Let \(Y\) and \(Z\) be the values of two random assets and consider the portfolio: \[W_\lambda = \lambda Y + (1-\lambda) Z, \qquad \lambda \in [0,1] \] allocating a proportion \(\lambda\) of your wealth to \(Y\) and a proportion \(1-\lambda\) to \(Z\).
A common, risk-averse, strategy is to minimize the risk\(\operatorname{Var} [W_\lambda]\).

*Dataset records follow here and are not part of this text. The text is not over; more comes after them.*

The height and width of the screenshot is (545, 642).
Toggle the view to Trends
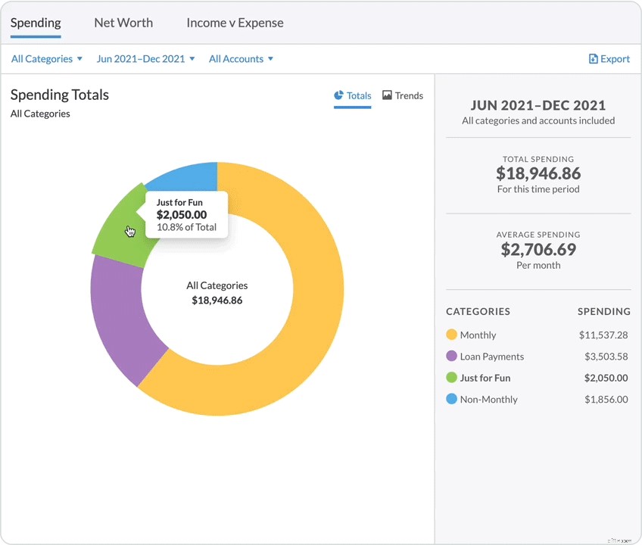(x=402, y=95)
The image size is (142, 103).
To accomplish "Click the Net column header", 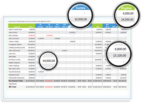I will coord(98,27).
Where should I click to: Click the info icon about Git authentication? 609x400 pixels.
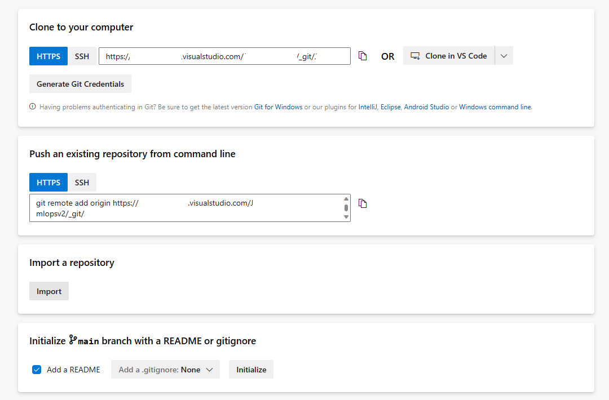click(32, 106)
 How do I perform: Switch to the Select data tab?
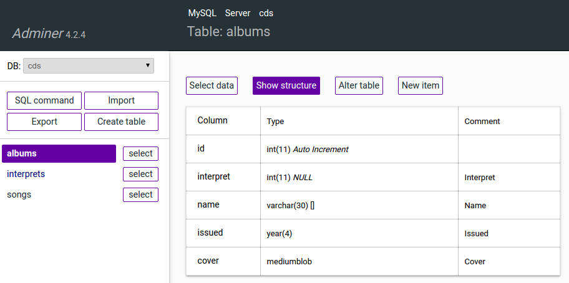point(212,85)
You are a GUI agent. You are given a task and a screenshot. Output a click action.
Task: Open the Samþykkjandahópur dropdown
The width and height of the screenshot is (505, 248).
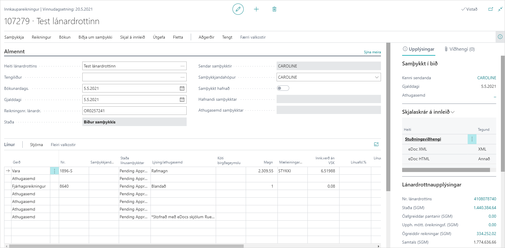pos(377,77)
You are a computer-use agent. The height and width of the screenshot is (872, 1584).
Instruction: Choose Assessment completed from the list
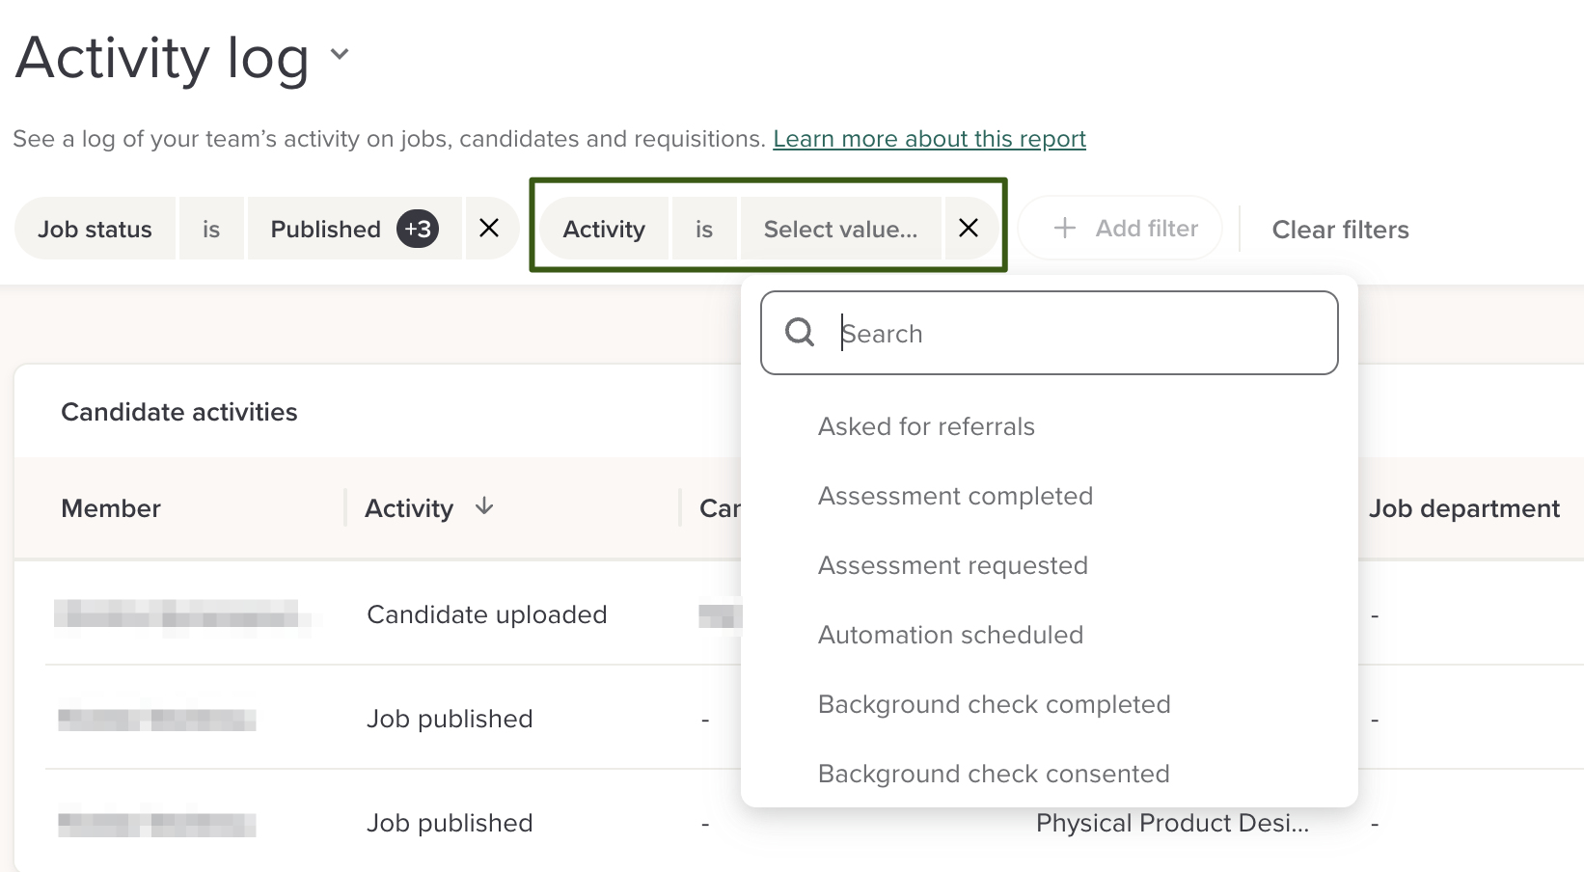click(x=955, y=496)
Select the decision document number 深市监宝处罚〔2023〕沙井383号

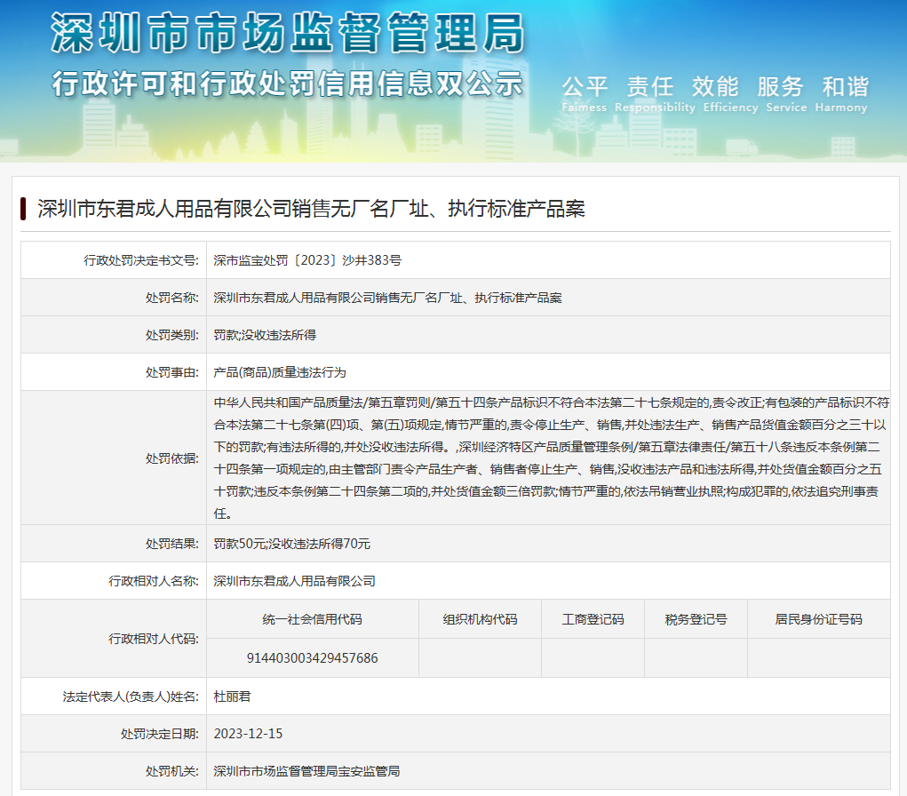click(307, 260)
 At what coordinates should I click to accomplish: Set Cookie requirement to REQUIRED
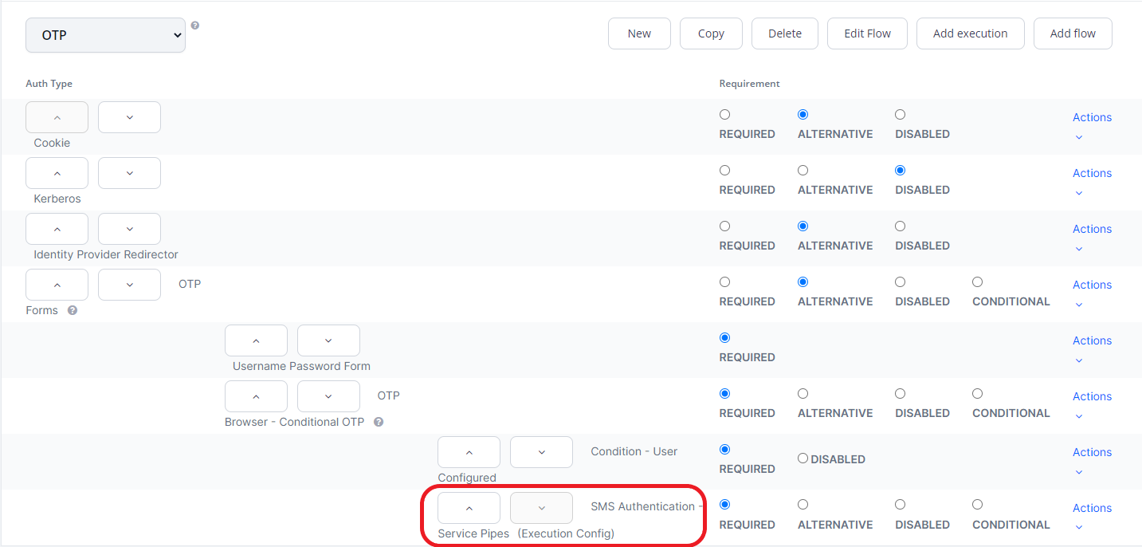tap(724, 115)
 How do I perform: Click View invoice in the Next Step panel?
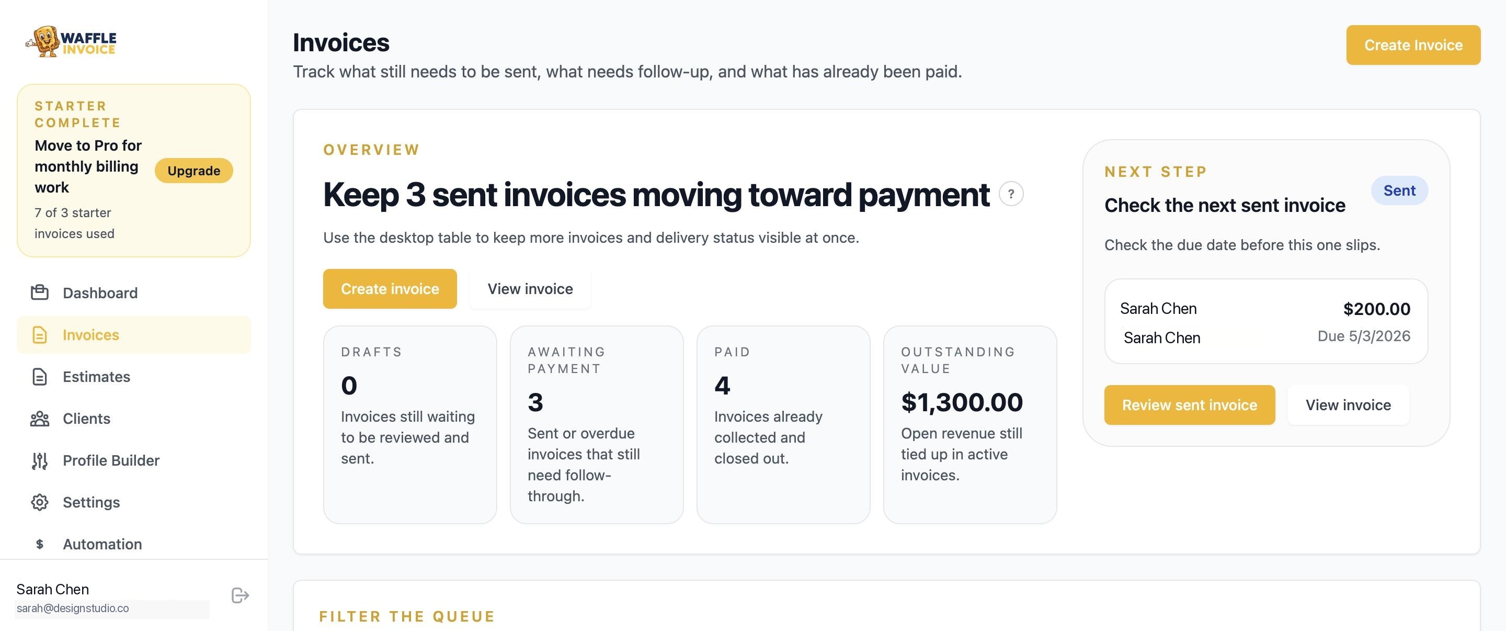(x=1348, y=405)
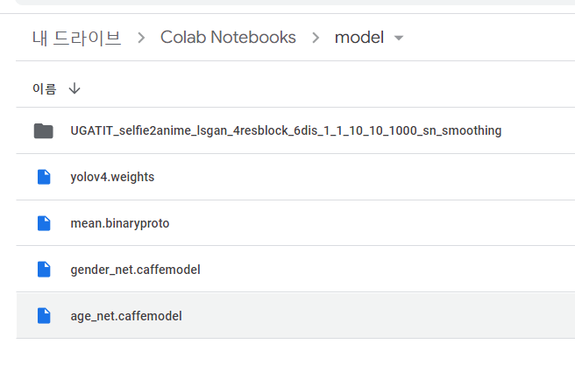Reverse sort order with the arrow icon
The image size is (575, 365).
click(x=75, y=88)
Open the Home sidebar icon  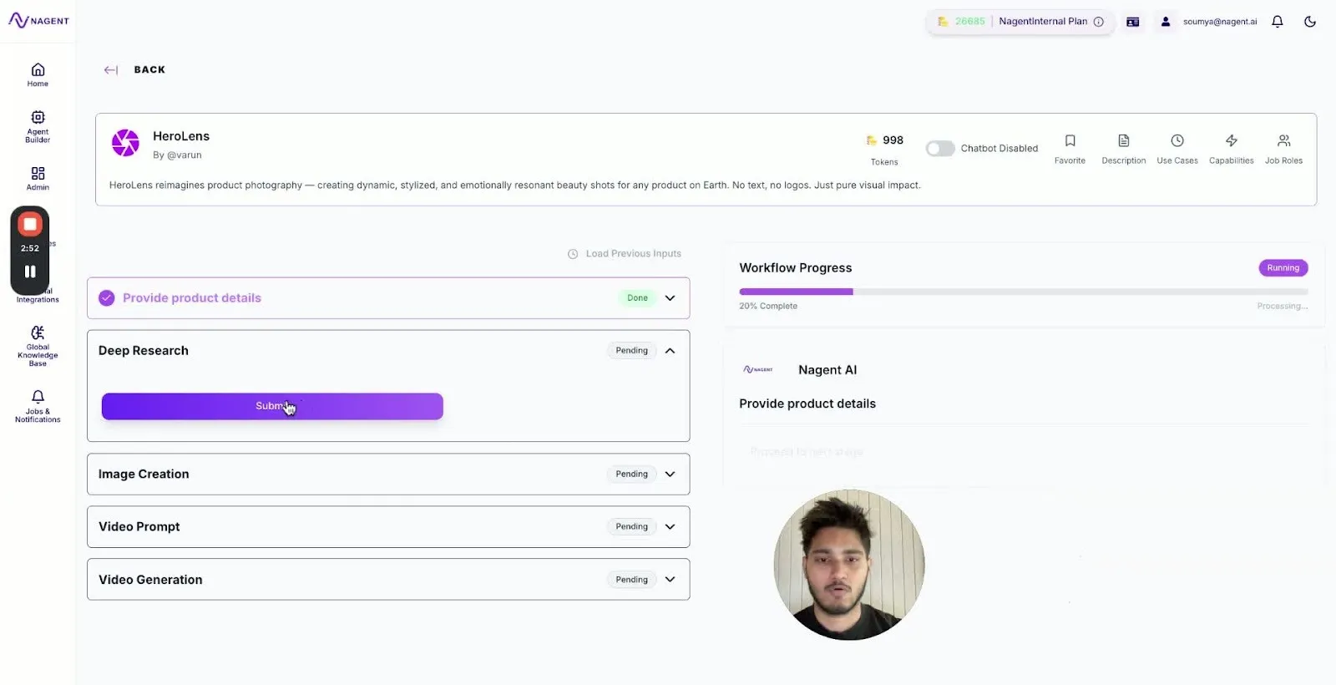pos(38,69)
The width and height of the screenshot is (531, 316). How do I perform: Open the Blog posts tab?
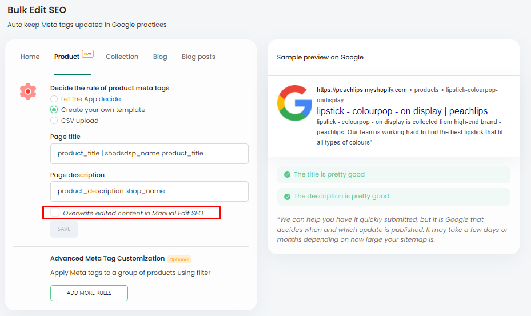[198, 57]
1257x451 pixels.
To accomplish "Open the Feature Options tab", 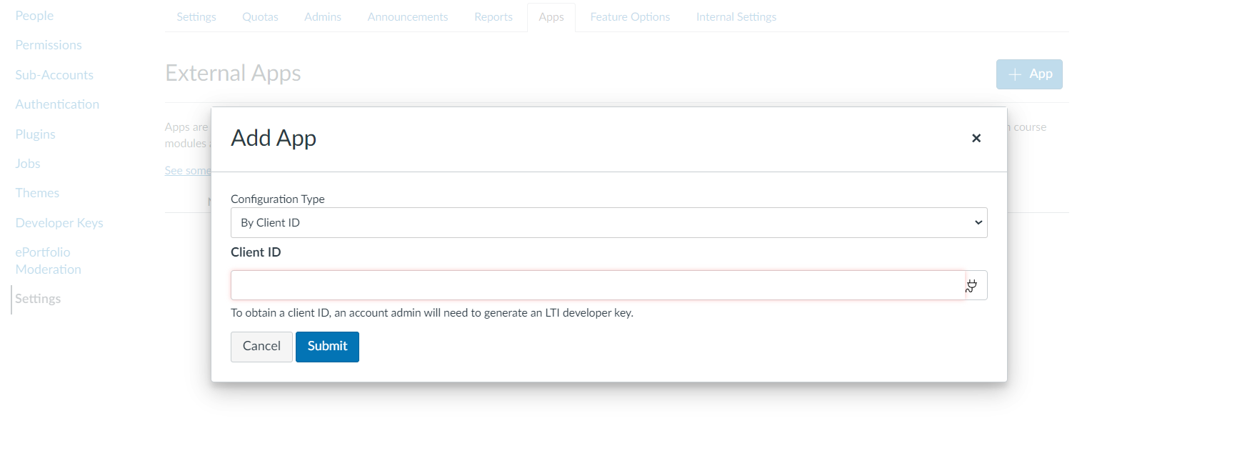I will click(629, 17).
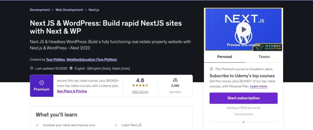Select the Personal tab
The height and width of the screenshot is (130, 313).
click(x=224, y=57)
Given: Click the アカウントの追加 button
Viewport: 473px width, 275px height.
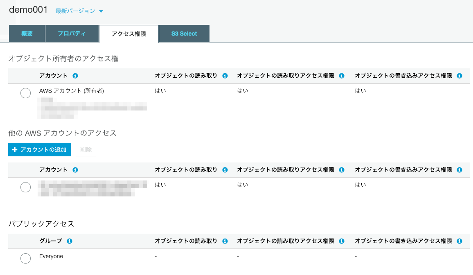Looking at the screenshot, I should click(x=39, y=149).
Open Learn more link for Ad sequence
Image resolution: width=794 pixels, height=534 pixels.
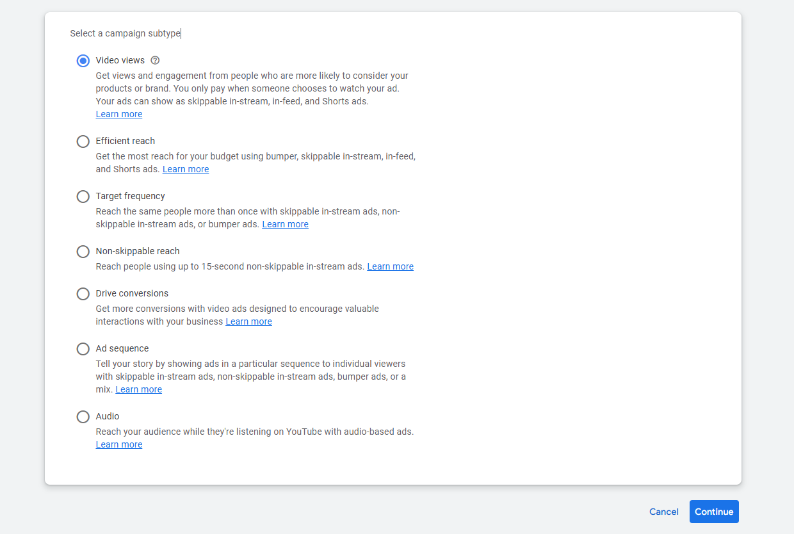tap(138, 389)
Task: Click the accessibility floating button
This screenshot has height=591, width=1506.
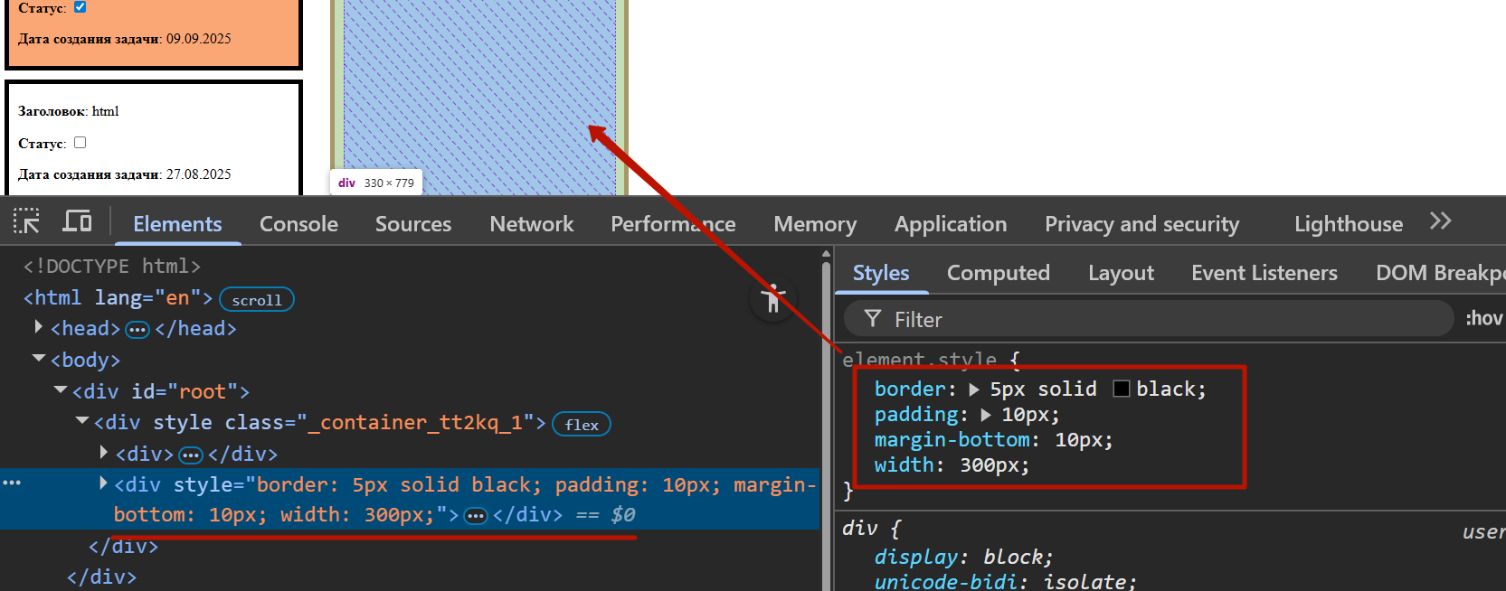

It can be shown that this risk is minimized at \[
\lambda_\text{opt} =
\frac{\operatorname{Var}[Z] - \operatorname{Cov}[Y,Z]}
{\operatorname{Var}[Y] + \operatorname{Var}[Z] - 2\operatorname{Cov}[Y,Z]}
\]
But in practice, \(\operatorname{Var}[Y]\), \(\operatorname{Var}[Z]\) and \(\operatorname{Cov}[Y,Z]\) are unknown.
2.2 Sample case
Now, if historical data\(X_1=(Y_1,Z_1),\ldots,X_n=(Y_n,Z_n)\) are available, then we can estimate \(\lambda_\text{opt}\) by \[
\hat{\lambda}_\text{opt} =
\frac{\widehat{\text{Var}[Y]}-\widehat{\text{Cov}[Y,Z]}}{\widehat{\text{Var}[Y]}+\widehat{\text{Var}[Z]}-2\widehat{\text{Cov}[Y,Z]}}
\] where
\(\widehat{\text{Var}[Y]}\) is the sample variance of the \(Y_i\)’s
\(\widehat{\text{Var}[Z]}\) is the sample variance of the \(Z_i\)’s
\(\widehat{\text{Cov}[Y,Z]}\) is the sample covariance of the \(Y_i\)’s and \(Z_i\)’s.
2.3 How to estimate the accuracy of \(\hat{\lambda}_\text{opt}\)?
\(\dots\) i.e., its standard deviation \(\text{Std}[\hat{\lambda}_\text{opt}]\)?
Using the available sample, we observe \(\hat{\lambda}_\text{opt}\)only once.
We need further samples leading to further observations of \(\hat{\lambda}_\text{opt}\).
Figure 1: Portfolio data. For this sample, \(\hat{\lambda}_\text{opt} = 0.283\)(James et al. 2021).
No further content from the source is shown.